Update the part of the records below that opens with the line containing "Given: Select question 5 about cook timer" and closes with the line containing "Looking at the screenshot, I should click(x=62, y=100).". Write those lines out again with "ad blocker" changed to "pop-up blocker" and nothing else altered.

»»

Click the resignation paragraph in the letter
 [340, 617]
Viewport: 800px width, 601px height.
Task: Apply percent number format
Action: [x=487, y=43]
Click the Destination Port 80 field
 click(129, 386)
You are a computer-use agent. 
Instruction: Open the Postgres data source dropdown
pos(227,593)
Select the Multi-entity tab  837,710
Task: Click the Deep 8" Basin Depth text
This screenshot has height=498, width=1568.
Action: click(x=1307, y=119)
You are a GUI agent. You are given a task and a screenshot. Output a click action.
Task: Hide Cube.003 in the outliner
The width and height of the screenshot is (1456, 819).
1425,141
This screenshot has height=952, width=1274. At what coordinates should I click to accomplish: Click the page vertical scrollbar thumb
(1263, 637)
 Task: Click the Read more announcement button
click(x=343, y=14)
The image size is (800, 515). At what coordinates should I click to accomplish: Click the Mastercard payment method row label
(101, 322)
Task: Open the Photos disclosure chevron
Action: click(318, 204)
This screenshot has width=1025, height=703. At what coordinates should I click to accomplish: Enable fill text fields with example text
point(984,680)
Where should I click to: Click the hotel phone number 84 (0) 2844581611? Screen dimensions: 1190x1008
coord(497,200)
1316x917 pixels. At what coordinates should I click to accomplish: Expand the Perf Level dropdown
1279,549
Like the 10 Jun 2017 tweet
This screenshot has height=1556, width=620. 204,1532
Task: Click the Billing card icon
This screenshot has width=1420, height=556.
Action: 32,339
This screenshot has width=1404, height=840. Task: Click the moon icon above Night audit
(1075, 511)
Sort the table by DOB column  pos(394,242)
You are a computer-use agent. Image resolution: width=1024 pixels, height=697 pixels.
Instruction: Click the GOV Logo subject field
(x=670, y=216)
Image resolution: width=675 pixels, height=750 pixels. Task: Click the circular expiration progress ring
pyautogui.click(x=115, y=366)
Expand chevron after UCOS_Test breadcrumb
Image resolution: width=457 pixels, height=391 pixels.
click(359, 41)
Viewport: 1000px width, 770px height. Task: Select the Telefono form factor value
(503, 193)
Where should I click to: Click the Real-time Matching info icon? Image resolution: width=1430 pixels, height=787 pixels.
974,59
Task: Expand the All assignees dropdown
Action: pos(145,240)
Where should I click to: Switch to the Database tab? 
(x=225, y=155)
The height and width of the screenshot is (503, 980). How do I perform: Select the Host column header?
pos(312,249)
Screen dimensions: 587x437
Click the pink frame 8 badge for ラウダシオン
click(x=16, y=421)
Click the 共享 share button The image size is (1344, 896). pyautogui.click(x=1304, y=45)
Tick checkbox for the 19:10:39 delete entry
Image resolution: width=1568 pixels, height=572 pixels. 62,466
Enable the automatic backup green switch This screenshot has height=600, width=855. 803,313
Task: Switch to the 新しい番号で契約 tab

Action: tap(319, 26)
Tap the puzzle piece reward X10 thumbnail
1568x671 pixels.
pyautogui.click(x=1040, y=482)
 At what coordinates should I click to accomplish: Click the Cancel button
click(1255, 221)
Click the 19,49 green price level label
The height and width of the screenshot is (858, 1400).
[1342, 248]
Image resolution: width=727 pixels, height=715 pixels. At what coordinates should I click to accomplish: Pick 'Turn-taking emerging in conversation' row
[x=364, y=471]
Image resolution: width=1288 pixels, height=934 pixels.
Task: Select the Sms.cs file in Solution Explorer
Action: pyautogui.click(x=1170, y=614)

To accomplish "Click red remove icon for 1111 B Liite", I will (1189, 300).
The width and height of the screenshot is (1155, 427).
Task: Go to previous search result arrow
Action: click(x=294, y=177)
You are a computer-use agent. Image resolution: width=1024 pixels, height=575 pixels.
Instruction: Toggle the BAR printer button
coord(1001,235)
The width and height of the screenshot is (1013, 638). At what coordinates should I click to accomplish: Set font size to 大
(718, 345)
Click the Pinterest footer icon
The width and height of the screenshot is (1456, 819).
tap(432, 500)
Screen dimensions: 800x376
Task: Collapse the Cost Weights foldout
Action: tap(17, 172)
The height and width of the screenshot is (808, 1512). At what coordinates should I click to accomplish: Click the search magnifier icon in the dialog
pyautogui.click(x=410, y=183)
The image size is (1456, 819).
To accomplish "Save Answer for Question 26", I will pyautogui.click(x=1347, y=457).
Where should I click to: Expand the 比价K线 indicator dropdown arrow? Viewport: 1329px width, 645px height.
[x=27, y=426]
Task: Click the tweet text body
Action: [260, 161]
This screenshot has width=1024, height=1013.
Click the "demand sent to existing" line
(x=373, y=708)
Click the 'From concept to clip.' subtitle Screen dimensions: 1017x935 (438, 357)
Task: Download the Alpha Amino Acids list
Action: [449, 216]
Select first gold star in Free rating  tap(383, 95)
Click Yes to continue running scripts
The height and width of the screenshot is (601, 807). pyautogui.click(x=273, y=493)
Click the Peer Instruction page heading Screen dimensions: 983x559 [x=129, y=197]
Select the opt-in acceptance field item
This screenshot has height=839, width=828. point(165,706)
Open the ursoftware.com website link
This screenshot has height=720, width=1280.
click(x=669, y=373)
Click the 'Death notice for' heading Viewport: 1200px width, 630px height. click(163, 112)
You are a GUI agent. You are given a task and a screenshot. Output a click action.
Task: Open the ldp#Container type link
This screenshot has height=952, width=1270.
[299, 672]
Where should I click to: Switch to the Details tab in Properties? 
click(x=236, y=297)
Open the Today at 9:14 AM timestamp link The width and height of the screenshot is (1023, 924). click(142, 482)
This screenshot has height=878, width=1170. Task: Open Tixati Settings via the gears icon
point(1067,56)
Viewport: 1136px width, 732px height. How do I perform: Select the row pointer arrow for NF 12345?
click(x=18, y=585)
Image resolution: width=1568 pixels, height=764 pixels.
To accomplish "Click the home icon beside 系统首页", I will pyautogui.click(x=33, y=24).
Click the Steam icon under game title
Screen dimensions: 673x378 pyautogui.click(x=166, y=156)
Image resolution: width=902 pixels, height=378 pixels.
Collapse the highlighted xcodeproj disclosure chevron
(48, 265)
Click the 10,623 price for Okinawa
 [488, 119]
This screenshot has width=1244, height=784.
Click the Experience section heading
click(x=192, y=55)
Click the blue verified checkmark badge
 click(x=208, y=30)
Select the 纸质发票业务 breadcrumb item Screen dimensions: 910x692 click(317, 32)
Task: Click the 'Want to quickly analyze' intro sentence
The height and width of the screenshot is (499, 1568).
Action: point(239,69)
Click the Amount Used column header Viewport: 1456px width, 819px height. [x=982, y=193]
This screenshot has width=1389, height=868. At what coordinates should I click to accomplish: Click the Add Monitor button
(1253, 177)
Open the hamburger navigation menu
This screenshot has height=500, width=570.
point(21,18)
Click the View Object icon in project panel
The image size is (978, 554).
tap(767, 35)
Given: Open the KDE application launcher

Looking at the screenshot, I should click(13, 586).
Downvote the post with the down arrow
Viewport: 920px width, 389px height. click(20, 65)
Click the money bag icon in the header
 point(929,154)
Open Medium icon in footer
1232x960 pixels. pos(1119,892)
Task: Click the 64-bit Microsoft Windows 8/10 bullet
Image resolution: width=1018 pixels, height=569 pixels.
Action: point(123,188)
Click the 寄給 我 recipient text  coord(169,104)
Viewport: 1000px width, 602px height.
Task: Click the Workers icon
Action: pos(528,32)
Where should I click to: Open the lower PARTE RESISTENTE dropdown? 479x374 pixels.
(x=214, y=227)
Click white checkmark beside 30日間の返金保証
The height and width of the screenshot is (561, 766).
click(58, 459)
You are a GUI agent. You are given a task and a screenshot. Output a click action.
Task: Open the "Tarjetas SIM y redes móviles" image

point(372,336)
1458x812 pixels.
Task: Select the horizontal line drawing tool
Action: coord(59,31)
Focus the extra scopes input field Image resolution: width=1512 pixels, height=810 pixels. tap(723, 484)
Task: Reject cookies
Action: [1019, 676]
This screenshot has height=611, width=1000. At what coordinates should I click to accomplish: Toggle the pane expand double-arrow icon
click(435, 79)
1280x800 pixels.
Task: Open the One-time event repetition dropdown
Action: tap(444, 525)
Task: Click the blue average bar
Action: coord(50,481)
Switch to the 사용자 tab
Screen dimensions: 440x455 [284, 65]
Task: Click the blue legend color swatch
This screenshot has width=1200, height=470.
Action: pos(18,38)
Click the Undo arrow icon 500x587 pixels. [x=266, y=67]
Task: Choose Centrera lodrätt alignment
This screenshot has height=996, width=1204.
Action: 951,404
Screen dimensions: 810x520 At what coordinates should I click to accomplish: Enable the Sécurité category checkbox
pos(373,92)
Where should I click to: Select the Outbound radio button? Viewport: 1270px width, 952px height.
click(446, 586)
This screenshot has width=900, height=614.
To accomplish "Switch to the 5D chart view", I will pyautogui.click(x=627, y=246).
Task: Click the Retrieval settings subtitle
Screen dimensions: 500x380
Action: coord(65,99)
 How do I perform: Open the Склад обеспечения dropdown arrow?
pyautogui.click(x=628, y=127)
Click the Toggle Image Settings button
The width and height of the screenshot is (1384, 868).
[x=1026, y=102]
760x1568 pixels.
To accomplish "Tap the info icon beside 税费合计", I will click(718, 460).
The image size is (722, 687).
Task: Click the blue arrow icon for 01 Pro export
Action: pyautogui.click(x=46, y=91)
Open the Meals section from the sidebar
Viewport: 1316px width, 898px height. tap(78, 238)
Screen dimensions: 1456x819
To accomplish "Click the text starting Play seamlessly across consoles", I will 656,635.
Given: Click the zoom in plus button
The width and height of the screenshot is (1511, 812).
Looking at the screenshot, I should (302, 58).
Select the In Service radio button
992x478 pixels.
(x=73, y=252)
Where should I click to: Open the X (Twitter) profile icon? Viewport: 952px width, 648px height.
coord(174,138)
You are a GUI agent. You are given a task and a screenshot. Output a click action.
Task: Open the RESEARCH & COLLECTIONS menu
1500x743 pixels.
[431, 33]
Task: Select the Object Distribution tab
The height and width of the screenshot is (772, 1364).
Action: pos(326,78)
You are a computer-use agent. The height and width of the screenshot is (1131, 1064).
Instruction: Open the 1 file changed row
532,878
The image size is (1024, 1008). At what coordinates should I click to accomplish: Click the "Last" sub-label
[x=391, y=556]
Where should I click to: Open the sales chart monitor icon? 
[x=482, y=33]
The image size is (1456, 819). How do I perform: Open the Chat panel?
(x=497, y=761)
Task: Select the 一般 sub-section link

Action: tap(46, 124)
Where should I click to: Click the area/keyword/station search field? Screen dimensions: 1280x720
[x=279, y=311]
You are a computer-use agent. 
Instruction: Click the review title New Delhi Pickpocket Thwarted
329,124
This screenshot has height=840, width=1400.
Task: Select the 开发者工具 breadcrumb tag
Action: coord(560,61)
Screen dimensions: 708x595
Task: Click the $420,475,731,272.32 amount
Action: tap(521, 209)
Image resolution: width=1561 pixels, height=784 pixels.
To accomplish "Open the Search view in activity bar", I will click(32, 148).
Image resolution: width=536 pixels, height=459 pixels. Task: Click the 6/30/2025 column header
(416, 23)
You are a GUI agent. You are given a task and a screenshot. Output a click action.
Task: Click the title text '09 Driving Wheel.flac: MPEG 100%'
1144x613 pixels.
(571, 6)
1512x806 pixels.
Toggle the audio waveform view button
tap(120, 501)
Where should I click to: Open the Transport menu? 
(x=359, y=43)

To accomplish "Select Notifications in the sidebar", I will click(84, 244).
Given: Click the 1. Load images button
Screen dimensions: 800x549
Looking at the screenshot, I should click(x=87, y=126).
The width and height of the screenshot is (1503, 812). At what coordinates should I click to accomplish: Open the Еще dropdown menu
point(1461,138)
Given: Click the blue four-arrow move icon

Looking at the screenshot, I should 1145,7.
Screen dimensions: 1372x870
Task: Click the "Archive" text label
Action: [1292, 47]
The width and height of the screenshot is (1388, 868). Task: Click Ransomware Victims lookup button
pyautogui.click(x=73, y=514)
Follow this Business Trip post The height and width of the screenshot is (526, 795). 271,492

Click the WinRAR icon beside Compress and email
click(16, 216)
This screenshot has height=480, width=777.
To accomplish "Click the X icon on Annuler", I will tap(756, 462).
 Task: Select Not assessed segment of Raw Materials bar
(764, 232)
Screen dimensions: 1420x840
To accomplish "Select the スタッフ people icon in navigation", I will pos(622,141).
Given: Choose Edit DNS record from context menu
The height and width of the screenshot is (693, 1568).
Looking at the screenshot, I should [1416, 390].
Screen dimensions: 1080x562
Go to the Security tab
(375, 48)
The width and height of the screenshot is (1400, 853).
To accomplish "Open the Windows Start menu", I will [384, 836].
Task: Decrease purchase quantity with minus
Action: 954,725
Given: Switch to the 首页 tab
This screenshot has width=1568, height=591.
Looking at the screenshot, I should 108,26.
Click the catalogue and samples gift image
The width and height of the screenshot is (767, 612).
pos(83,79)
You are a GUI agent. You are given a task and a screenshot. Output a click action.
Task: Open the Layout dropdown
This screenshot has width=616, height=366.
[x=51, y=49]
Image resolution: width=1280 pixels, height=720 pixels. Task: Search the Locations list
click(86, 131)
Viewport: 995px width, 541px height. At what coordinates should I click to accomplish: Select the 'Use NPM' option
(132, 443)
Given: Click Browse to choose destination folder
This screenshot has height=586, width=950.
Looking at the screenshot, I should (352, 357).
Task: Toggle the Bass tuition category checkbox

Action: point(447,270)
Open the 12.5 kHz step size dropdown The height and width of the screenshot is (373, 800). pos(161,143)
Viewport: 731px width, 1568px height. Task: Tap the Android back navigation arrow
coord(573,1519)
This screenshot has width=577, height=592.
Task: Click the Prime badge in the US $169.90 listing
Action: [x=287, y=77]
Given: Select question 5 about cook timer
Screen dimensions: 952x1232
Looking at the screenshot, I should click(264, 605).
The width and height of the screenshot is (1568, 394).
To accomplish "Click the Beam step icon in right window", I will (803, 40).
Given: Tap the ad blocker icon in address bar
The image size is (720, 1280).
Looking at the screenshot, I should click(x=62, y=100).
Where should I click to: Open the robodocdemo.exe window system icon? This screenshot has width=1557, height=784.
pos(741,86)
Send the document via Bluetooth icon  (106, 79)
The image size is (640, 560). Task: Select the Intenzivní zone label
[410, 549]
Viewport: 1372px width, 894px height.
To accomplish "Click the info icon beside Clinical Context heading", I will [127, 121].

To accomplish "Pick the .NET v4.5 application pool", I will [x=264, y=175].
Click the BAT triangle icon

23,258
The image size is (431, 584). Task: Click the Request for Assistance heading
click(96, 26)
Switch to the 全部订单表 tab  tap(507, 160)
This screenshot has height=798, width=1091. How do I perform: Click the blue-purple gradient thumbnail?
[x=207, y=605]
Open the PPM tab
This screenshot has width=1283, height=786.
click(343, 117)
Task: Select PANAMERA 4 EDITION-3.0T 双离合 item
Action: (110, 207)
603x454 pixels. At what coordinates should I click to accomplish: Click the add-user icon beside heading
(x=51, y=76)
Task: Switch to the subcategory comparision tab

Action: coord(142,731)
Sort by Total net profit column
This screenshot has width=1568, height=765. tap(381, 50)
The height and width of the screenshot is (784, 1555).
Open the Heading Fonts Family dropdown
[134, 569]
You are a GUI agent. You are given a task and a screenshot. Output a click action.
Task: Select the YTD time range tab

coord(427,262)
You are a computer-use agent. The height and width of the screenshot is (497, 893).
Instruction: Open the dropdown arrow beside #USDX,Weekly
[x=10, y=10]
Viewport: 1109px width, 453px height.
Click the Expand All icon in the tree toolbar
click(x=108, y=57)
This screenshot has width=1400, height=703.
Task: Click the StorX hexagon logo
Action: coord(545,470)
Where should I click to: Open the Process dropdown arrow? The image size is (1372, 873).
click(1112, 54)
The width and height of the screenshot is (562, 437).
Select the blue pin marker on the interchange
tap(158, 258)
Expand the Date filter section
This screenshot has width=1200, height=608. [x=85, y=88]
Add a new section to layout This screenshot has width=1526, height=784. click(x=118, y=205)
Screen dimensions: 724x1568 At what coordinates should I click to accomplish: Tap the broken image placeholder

««

### RESPONSE FOR THIS EXERCISE:
Given: Select question 5 about cook timer
Screen dimensions: 952x1232
Looking at the screenshot, I should click(264, 605).
The width and height of the screenshot is (1568, 394).
To accomplish "Click the Beam step icon in right window", I will (803, 40).
Given: Tap the pop-up blocker icon in address bar
The image size is (720, 1280).
Looking at the screenshot, I should click(x=62, y=100).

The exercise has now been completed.